Welcome New Contributors

I'm very pleased that several prominent members of the broader community of
interest around intellectual property have agreed to be contributors to this blog. The financial side of IP is such a rich area for discussion, I am certain that you'll find their comments and insights good reading.

These individuals include (in no particular order):

Scott Weingust. Scott is a Director at FTI Consulting and provides technology and intellectual property management services based out of Chicago. He has spent the last 10+ years providing consulting services for many Fortune 500 and smaller companies, and has helped corporations, universities, and other organizations to create, acquire, manage, protect, and extract value from their intellectual property.


Dr. Baruch Lev. Dr. Lev is a Professor and Director of the Vincent C. Ross Institute of Accounting Research and the Philip Bardes Professor of Accounting and Finance at NYU Sterns School of Business. He has been recognized as one of the top 100 Most Influential People in the accounting profession. He is the author of several books including Intangibles: Management, Measurement, and Reporting, Financial Statement Analysis: A New Approach and Accounting and Information Theory.


David McFeeters-Krone. David is President of Intellectual Assets and a technology and licensing consultant. He has a strong background in licensing, gained through 10 years of experience with industry, government, and academic institutions.

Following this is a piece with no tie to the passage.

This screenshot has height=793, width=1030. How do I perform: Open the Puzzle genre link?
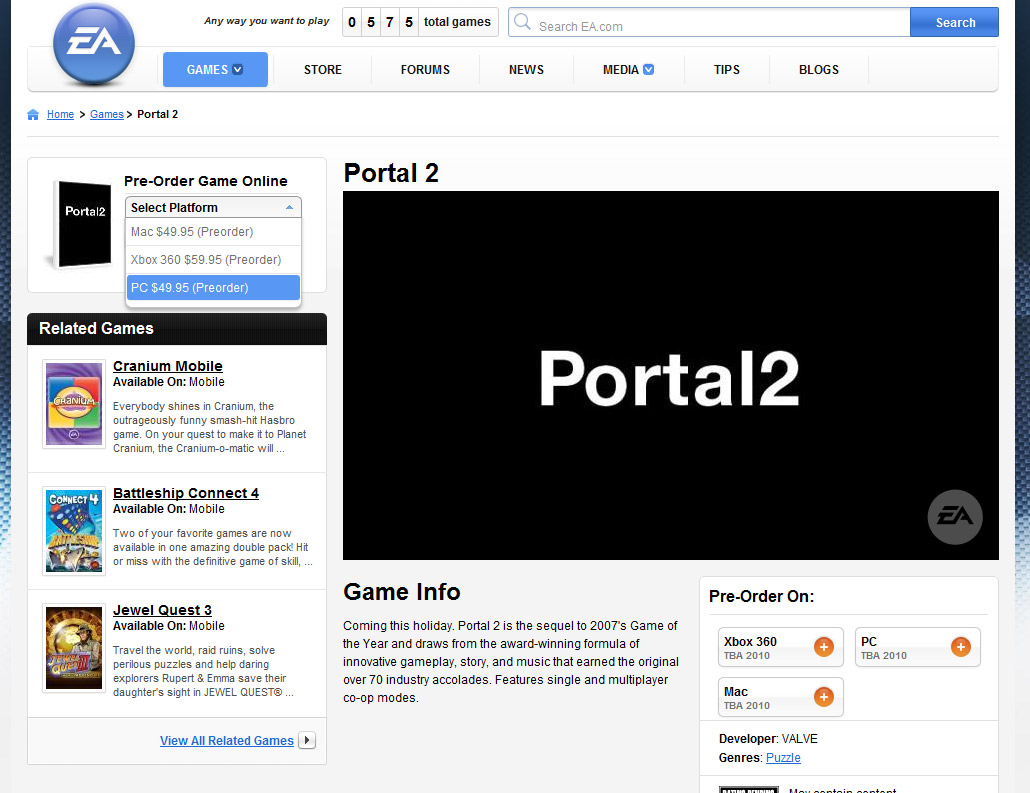point(783,758)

Jim Malackowski. He is the President and CEO of Ocean Tomo, LLC, an integrated intellectual capital merchant bank providing valuation, asset and risk management, corporate finance and expert services. Jim is an internationally recognized leader in the field of intellectual capital equity management as well as a noted expert in business valuation and intellectual property strategy.


Dr. Nir Kossovsky. Dr. Kossovsky is CEO of Technology Option Capital, LLC, which provides business solutions at the interface of alternative risk transfer, intangible asset value and finance. He is author of more than 180 technical papers and book chapters, and is the named inventor on 20 pending and issued patents in medical therapeutics, nanotechnology and intellectual property business systems. He is also executive secretary of the Intellectual Asset Finance Society.

Dr. Ednaldo Silva. Dr. Silva currently President of RoyaltyStat LLC which provides transfer pricing consulting services to accountants, attorneys, and corporate clients. He has a Ph.D. in Economics from the University of California at Berkeley. He taught at the Graduate Faculty of the New School for Social Research in New York for over eight years (1982-1990). After academia, Dr. Silva became senior economic advisor at the IRS Office of Chief Counsel and then chief economist at Shearman & Sterling.

Dr. Michael Kayat. Dr. Kayat is President of UTEK Intellectual Capital Consulting. He has more than 20 years of business development success at a senior executive level in a wide range of industries in US and international markets. He received a Ph.D. in Physics from the University of Leicester (UK) and an M.B.A. from Pepperdine University. Dr. Kayat is a member of the Intellectual Property Owners Association, the Licensing Executives Society (USA & Canada) and the Association of University Technology Managers.

Our thanks from Innovation Asset to all of these individuals for their participation in this forum. We're looking forward to this blog providing an exciting and stimulating dialog on IP and its financial aspects.